**** Exercise materials

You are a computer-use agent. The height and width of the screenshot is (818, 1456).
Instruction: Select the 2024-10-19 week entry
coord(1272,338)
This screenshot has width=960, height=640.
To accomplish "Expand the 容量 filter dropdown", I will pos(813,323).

********
**** Exercise materials

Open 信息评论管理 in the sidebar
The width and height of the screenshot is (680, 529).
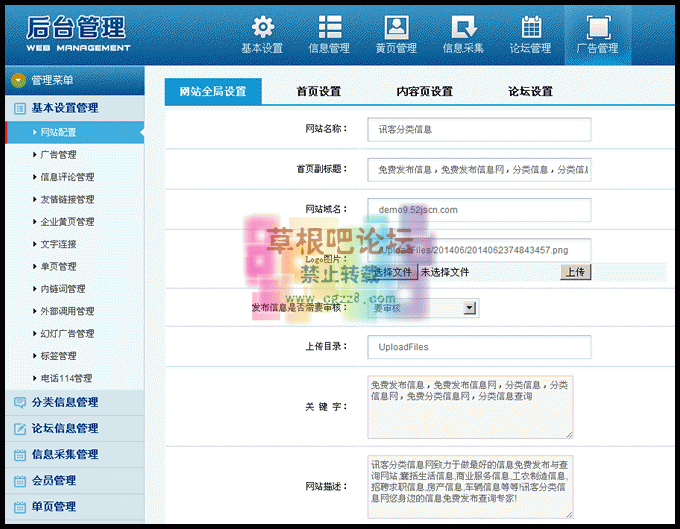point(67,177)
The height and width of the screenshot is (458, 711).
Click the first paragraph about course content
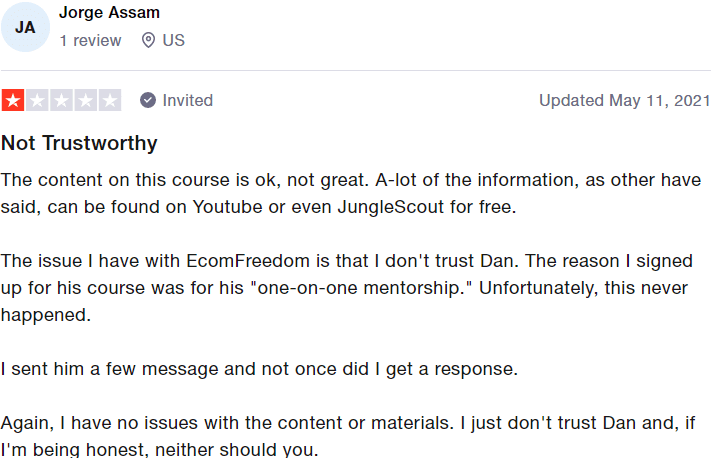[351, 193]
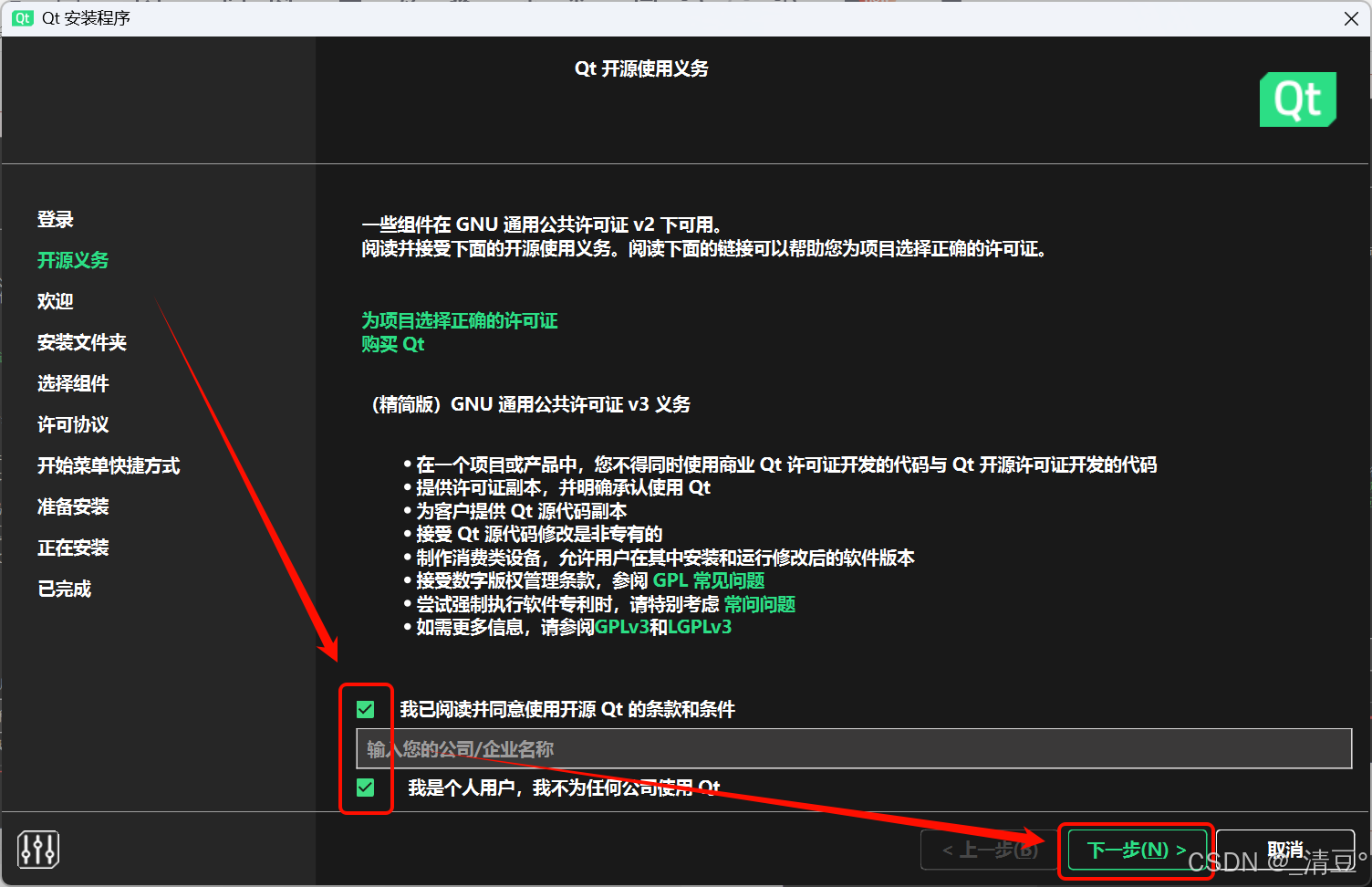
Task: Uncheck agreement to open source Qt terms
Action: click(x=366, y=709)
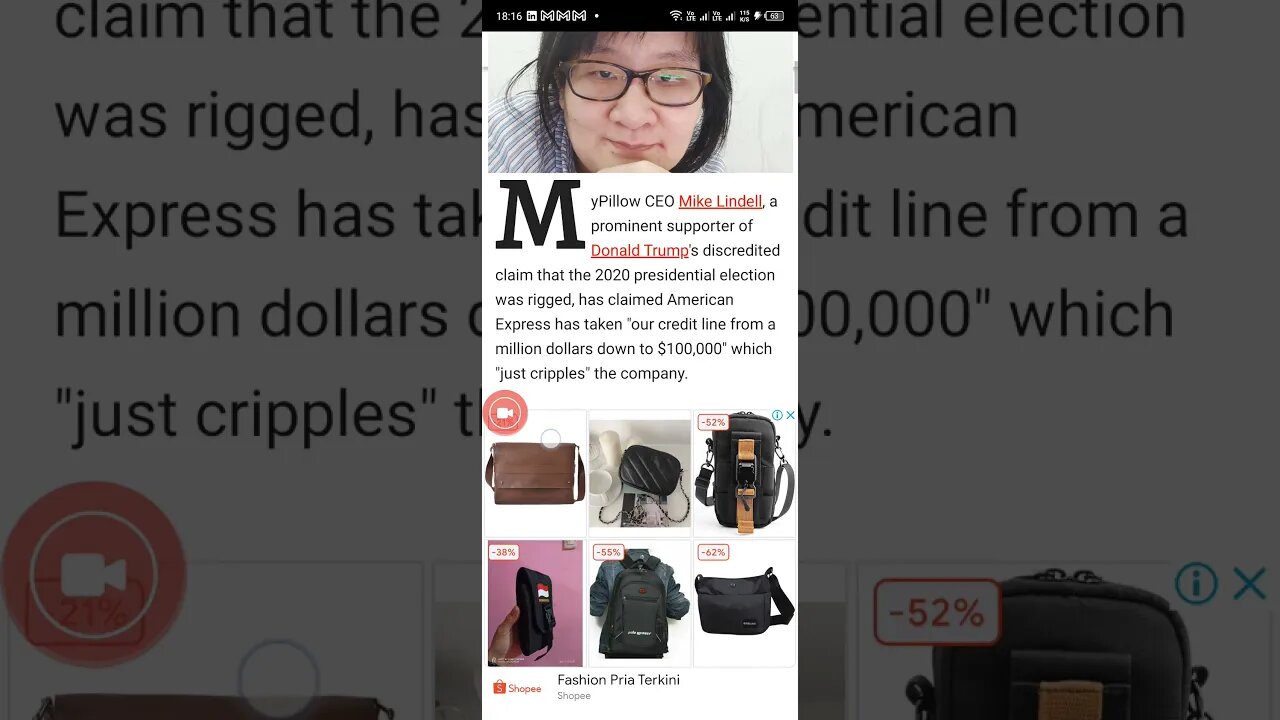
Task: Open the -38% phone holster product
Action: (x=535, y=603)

********
**** Exercise materials

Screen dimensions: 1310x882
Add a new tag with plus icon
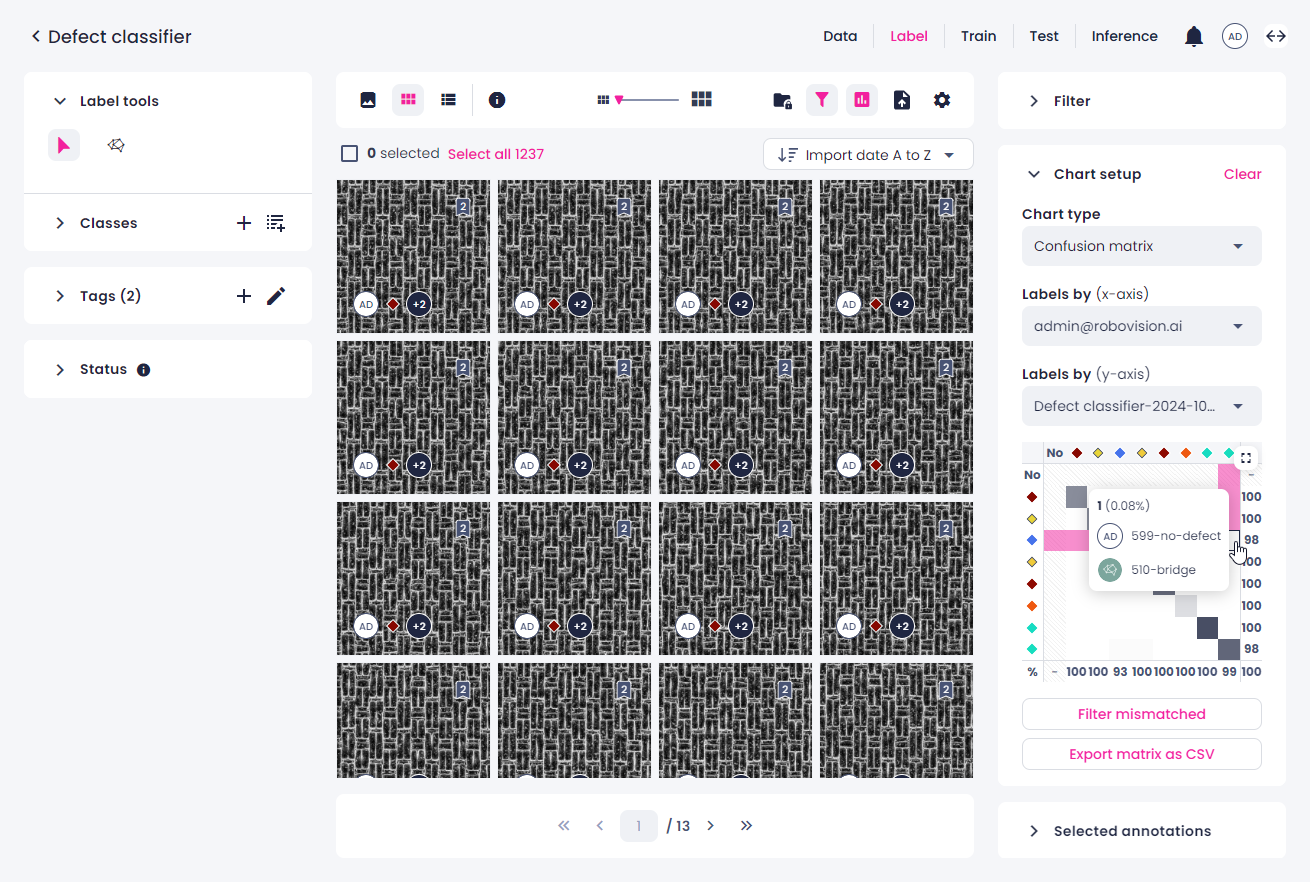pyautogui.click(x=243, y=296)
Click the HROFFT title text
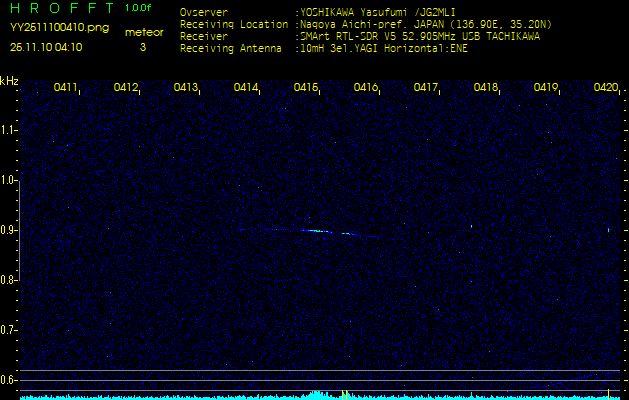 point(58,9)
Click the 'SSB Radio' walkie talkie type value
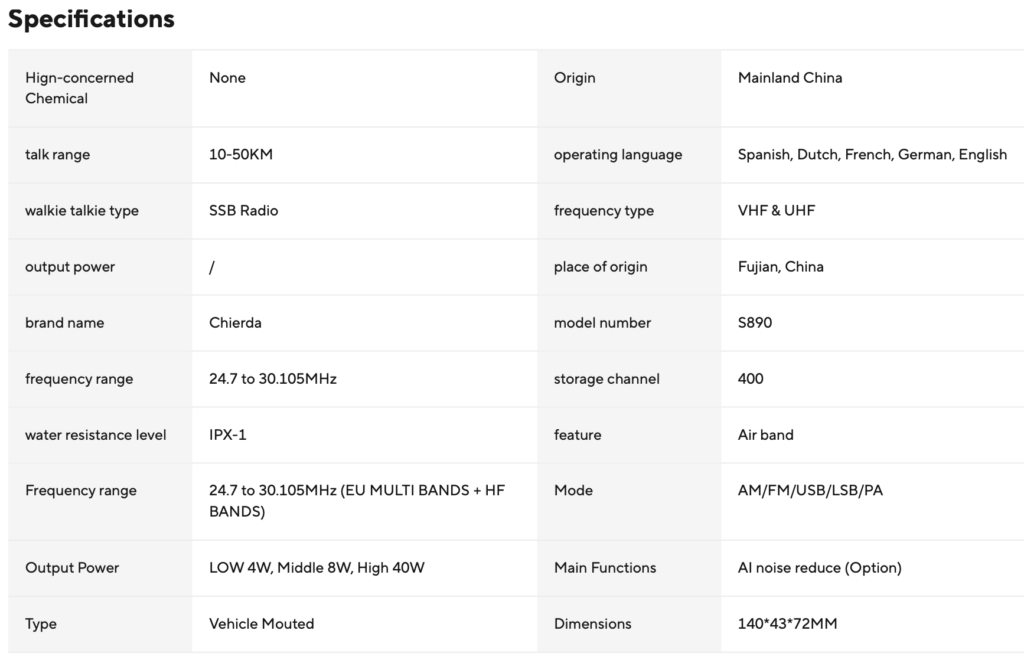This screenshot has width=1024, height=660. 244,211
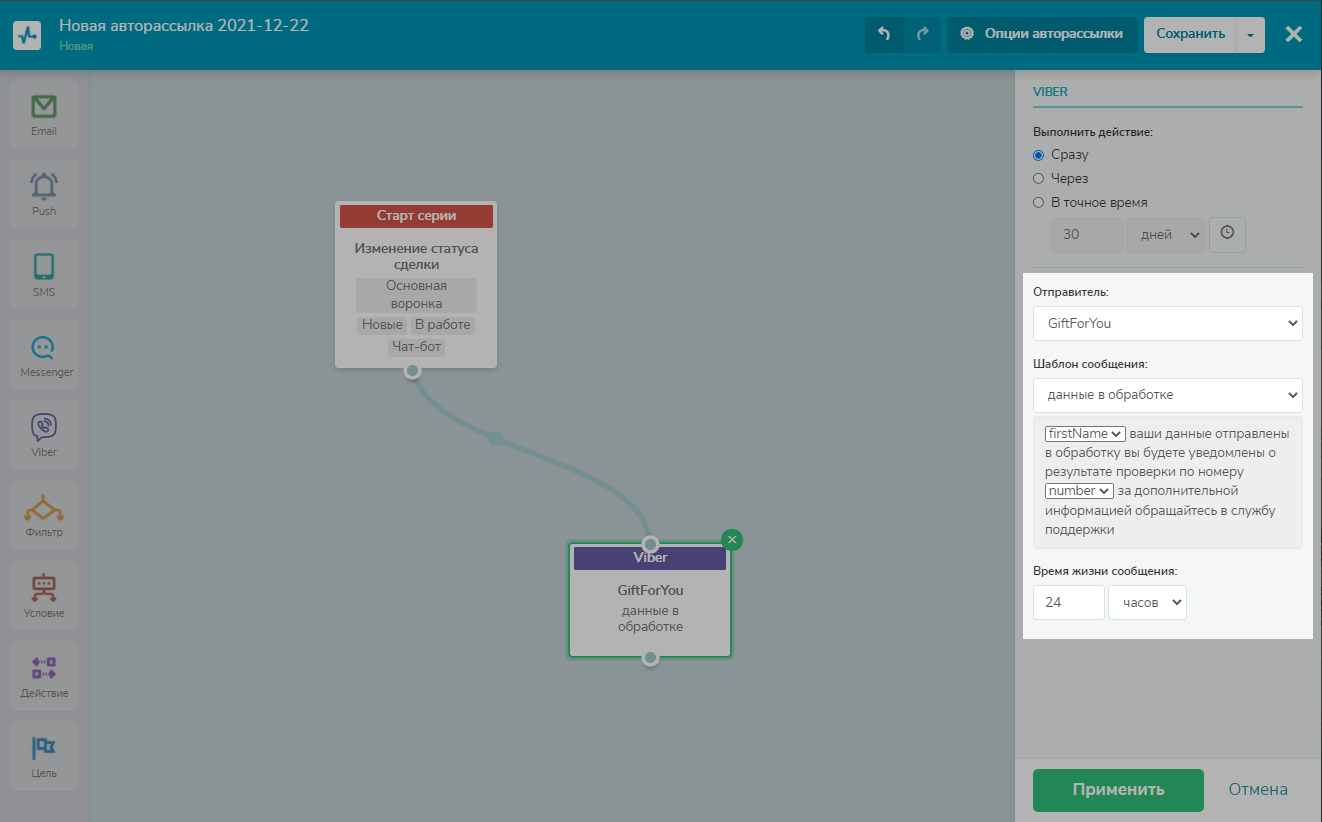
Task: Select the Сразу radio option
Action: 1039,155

********

◆ Task description
Word for word, write out the lines above running from the one with "Open 信息评论管理 in the sidebar" up to and including the one with "The height and width of the screenshot is (458, 711).". Drop any picture.

◆ Task output
Open 信息评论管理 in the sidebar
The width and height of the screenshot is (680, 529).
point(67,177)
The height and width of the screenshot is (458, 711).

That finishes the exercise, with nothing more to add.